In fairness, I really can't tell how many civilians will be interested in "Page One," or what they'll see in it, but Magnolia Pictures plans an ambitious nationwide release. I generally find the phenomenon of journalists debating the future of journalism pretty tedious, but I've also been a New York journalist for 16 years, and have met Carr and several other people who appear in the movie. Certainly the Times has long been the object of a national fascination, composed of nearly equal parts veneration and loathing, and for decades has been viewed in certain quarters as a bastion of left-wing anti-Americanism (and in others as a boot-licking lackey of the State Department).
It's easy to luxuriate in the schadenfreude of the Times' worst scandals, from Jayson Blair and Judith Miller to the El Mozote massacre and Walter Duranty's coverage of Stalin -- I'll wait while you look those last two up -- and I've certainly done it. But I still go out every morning and get that blue, plastic-wrapped package off my doorstep with great anticipation (yes, I get the damn thing delivered, as I have for almost 20 years). For better and for worse the Times is a uniquely important institution in American society, and not having it to study and pick apart and argue against would be the worst scandal of all. That said, I strongly suspect it's going to have to change radically and rapidly, far more so than anyone who works there wants it to, if it's going to survive.
Rossi's film makes a compelling case on behalf of the traditional values of journalism -- a disinterested search for "the best available version of the truth," as veteran Washington Post reporter Carl Bernstein puts it -- and the necessity of adapting those to a new media age where almost everything about the way information is delivered and consumed has changed. Obviously Salon, along with quite a few other Internet publications, is involved in the same struggle, and I'm not going to claim that any of us has it figured out. As the final images of this would-be inspirational opus about craft, collaboration and integrity in an era of melting standards fade from the screen, you can't help suspecting that the Gray Lady's great struggle is only beginning.
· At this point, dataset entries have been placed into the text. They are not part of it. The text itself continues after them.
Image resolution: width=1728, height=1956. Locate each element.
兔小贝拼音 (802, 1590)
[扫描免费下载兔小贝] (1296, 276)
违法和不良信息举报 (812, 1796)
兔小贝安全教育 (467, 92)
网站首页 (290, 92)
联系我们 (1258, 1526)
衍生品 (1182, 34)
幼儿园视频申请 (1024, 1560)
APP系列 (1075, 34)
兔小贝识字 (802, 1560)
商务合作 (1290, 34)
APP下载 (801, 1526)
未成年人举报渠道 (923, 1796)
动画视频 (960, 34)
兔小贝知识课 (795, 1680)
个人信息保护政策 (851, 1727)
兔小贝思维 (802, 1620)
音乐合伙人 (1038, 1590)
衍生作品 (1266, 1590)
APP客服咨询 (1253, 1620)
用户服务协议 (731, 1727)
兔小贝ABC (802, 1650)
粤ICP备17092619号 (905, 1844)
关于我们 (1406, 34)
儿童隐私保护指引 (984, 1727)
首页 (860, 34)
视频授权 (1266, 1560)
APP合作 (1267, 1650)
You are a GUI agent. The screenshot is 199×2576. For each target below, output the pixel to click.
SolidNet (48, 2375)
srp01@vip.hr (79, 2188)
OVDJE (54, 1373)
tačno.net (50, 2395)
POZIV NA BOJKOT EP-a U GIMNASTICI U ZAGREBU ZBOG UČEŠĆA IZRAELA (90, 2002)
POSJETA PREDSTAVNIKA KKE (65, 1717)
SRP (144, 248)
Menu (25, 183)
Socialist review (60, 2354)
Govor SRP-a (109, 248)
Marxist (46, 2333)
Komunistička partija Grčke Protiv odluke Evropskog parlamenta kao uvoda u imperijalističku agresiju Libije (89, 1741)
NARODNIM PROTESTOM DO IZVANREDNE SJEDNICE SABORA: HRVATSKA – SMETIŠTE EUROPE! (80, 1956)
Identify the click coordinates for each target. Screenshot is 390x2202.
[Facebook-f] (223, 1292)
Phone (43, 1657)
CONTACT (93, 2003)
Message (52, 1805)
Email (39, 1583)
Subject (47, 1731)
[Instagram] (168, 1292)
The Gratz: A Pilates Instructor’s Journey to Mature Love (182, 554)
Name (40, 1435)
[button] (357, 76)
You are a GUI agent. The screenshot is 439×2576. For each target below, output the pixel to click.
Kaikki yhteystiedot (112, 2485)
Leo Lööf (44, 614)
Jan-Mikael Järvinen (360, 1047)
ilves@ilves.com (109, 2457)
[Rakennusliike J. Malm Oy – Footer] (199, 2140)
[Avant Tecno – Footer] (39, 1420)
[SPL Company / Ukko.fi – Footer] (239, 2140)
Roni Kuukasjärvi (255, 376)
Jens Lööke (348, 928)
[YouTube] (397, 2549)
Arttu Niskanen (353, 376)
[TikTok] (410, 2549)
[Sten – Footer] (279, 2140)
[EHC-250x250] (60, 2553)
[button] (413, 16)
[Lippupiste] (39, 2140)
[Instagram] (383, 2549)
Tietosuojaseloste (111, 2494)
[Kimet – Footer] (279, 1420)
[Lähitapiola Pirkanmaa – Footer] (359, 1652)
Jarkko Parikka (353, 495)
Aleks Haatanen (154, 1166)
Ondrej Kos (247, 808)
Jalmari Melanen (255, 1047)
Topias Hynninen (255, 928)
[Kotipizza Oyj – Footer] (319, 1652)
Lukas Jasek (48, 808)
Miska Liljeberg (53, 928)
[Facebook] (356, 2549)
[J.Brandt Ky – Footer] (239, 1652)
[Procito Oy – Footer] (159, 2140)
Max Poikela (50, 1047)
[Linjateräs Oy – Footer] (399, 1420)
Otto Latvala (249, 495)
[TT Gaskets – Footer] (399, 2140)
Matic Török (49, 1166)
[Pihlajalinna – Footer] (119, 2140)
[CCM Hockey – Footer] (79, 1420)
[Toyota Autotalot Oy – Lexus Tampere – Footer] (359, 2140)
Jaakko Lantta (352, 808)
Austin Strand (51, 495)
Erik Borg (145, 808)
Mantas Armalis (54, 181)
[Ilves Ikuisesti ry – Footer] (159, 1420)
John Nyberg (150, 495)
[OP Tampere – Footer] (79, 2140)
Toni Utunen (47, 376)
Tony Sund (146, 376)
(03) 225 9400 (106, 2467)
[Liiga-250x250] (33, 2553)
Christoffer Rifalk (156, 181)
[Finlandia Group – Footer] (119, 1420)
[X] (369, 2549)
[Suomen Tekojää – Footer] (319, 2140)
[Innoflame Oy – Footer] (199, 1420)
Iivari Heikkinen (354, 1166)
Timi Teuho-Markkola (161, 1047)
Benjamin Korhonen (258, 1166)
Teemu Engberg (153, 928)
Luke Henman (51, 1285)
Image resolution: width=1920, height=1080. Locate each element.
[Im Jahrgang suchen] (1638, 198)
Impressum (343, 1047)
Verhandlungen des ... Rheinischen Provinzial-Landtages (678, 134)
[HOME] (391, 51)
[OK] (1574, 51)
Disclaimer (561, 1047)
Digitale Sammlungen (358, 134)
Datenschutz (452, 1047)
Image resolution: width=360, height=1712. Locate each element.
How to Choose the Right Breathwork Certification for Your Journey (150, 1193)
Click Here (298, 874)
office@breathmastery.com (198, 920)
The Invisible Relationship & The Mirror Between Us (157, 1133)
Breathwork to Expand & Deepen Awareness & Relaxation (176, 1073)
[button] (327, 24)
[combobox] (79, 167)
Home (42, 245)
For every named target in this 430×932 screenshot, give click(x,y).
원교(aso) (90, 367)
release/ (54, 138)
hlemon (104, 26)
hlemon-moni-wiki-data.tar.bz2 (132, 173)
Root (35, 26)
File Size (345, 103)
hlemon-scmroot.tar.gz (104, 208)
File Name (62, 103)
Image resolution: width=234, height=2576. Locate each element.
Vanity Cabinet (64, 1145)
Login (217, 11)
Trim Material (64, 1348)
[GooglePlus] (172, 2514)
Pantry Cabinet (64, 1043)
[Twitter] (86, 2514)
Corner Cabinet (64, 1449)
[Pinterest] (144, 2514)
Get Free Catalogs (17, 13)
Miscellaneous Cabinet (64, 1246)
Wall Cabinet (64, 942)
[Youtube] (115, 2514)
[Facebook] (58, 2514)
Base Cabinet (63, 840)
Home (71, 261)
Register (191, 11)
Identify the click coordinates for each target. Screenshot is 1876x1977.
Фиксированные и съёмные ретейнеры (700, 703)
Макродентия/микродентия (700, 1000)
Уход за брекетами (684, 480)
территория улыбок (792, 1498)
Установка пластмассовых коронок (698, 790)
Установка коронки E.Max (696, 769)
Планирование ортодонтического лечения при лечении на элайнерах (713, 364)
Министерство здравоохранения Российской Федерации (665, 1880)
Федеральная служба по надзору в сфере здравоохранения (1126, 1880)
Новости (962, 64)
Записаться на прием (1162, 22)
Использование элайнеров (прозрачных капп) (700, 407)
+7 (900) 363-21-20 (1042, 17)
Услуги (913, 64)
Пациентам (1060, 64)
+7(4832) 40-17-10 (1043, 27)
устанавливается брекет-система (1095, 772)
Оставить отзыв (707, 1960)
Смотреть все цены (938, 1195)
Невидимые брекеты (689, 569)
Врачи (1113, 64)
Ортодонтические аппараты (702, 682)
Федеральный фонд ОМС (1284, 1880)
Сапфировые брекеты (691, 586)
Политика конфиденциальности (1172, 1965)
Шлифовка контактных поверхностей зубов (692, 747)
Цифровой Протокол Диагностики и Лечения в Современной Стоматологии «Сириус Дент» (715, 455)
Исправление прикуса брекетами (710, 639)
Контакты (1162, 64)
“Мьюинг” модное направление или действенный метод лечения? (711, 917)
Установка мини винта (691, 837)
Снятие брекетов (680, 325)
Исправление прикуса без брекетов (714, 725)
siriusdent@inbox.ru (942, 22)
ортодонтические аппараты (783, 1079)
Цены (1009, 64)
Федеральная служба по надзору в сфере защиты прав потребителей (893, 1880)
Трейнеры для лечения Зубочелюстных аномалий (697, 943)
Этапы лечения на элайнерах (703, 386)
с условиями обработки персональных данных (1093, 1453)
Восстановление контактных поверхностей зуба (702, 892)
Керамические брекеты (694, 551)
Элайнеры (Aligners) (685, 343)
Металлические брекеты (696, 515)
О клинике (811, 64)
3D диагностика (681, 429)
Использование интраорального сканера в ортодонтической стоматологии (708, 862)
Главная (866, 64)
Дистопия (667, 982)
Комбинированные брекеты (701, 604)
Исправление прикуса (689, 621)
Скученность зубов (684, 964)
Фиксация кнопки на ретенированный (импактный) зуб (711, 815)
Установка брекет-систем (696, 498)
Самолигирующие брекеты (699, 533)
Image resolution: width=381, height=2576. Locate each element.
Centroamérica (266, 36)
"Page One: Inside the New York Times" opens June 17 at the Angelika Film Center and Film Society of Lincoln Center in New York; June 24 in Los Angeles, Hartford, Conn., and New Haven, Conn.; and July 1 in Ann Arbor, Mich., Atlanta, Baltimore, Boston, Chicago, Dallas, Denver, Detroit, Indianapolis, Las Vegas, Minneapolis, Omaha, Philadelphia, Phoenix, Portland, Ore., St. Louis, San Diego, San Francisco, San Jose, Calif., Washington, Seattle and Austin, Texas, with many more cities to follow.